日本のように政府の支出(これは国民へのサービスでもある)が税収入を大きく上回るとき、国民に対して負担を求める必要が出てくる。債務が増えすぎて政府の信用が失われると、それ以降新たに政府が借金をすることが難しくなるからだ。これは現在の日本のように借金に頼って予算編成を行う国では死活的な問題である。債務の膨張を抑えて信用を維持するには、サービスの切り下げあるいは増税という国民負担が不可避となるが、政治家は、国民に対して負担を求めることを本来的に避けようとする。重い負担を課す政治家は国民の支持を失い、選挙で敗北する可能性が高まるからである。
清水氏が描く小泉政権末期からの消費税増税をめぐる政治過程は、国民負担へのコミットメントに多くの政党や政治家が巻き込まれていく過程である。国民負担を嫌う政党・政治家に対して、政府は法律によって将来の政策選択を縛り、政党間合意によって政党という単位で増税へのコミットメントを確保しようとするのだ。
民主党の多くの政治家がそうであったように、当初国民負担へのコミットメントを行わなかった政治家でも、不確かな経済成長や政府内での「ムダ」の削減のみに期待して、政府の信用を維持しようとするのは難しい。自らが政権の中枢に参画するにつれて何らかのかたちで国民負担を求めざるを得なくなっていく。他方で、中枢に入らない政治家たちは、国民に負担を強いるとして政府を繰り返し攻撃する。政権を縛っても、政党という単位で縛りをかけても、個人として増税に反発する議員は生まれ、しかも選挙のたびに増税に反対する新党や新たな議員が供給され、対立が繰り返される。

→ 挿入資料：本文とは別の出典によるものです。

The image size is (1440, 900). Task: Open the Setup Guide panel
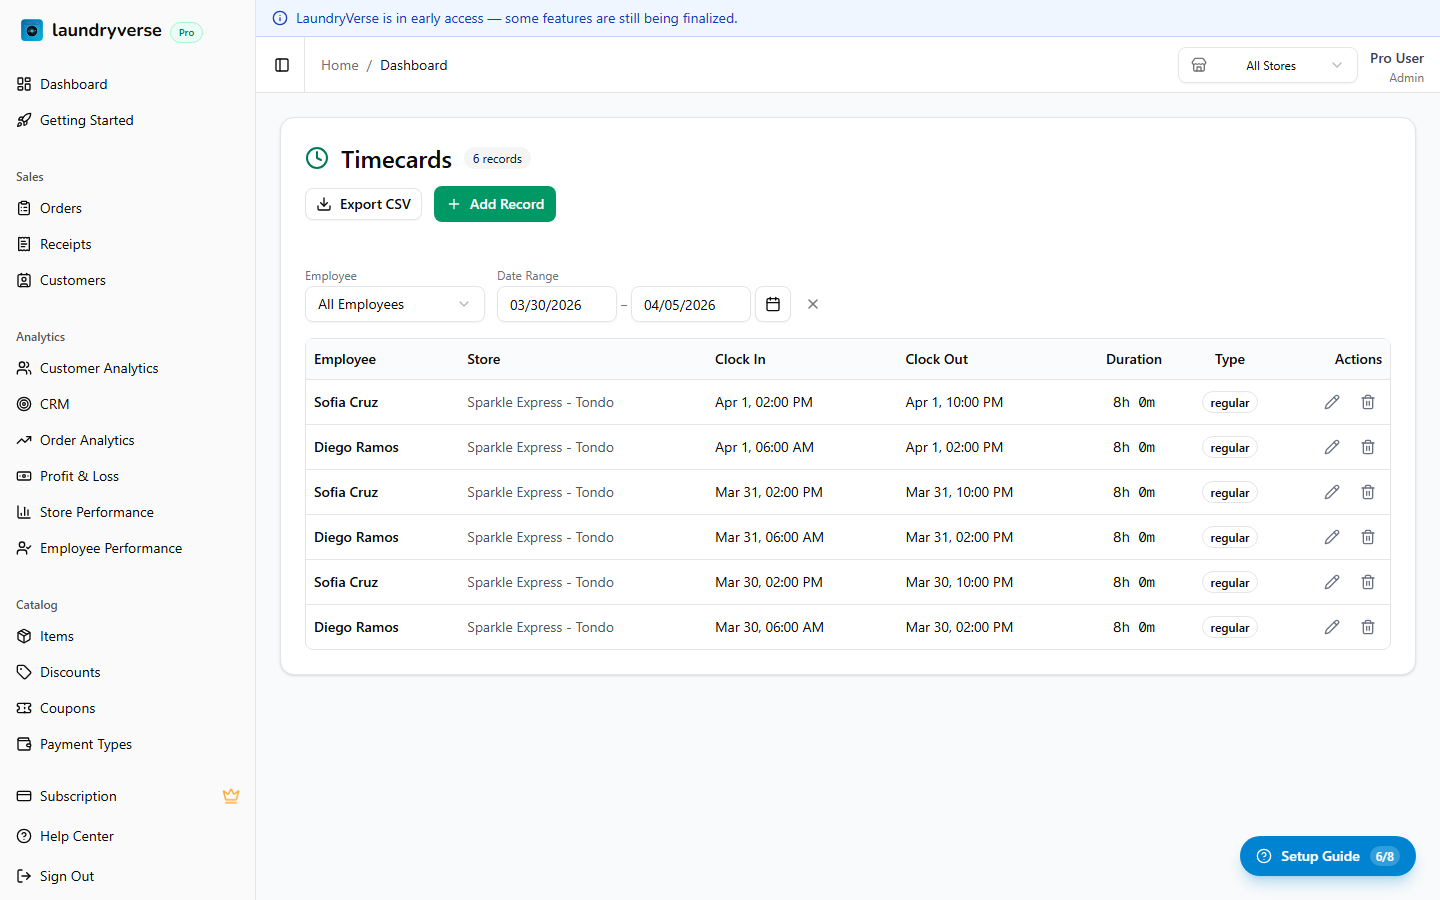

このような対立は不毛なものに見える。しかし、消費税増税という国民負担へのコミットメントが抱える最大の困難は、それが既に約束されてきた社会保障給付を支払うための増税であり、いくら「機能強化」を謳っても実質的なサービスの拡大があまり伴わないことだ。増税しても、以前の政権が行なってきた給付拡大という約束――これも実に重要なコミットメントである――を粛々と実行するに過ぎないのである。これまでの決定に責任を負わない政治過程への新しい参加者であれば、それに反発するのは不思議なことではない。
清水氏は、消費税をめぐる政治過程を、消費税増税という単独の国民負担の問題から歳出歳入一体改革とそれを引き継ぐ社会保障と税の一体改革という将来の給付とそれに見合った負担の問題という枠組みへの転換として描き出す。この転換は、不毛な対立を止揚して国民「負担」だけでなく国民の「将来」へのコミットメントを政治家に求めるものかもしれないが、その前途も平坦ではない。ちょうど現下の民主党のように、今度は増税に合わせて社会保障の新たな給付を主張しようとする動きも出てくるからだ。
それでも二〇一三年の参議院選挙の結果によって、この十年の消費税論議は間違いなくひとつのクライマックスを迎えることになる。自民党が参院選に勝利して「ねじれ」を解消し、今まさにこれまでのコミットメントが試される立場にあるからだ。仮に自民党が今回消費税増税を延期するとしたら、今までとは異質の政治過程が出現することになるだろう。そして、まさにそのことを裏書するのが本書なのである。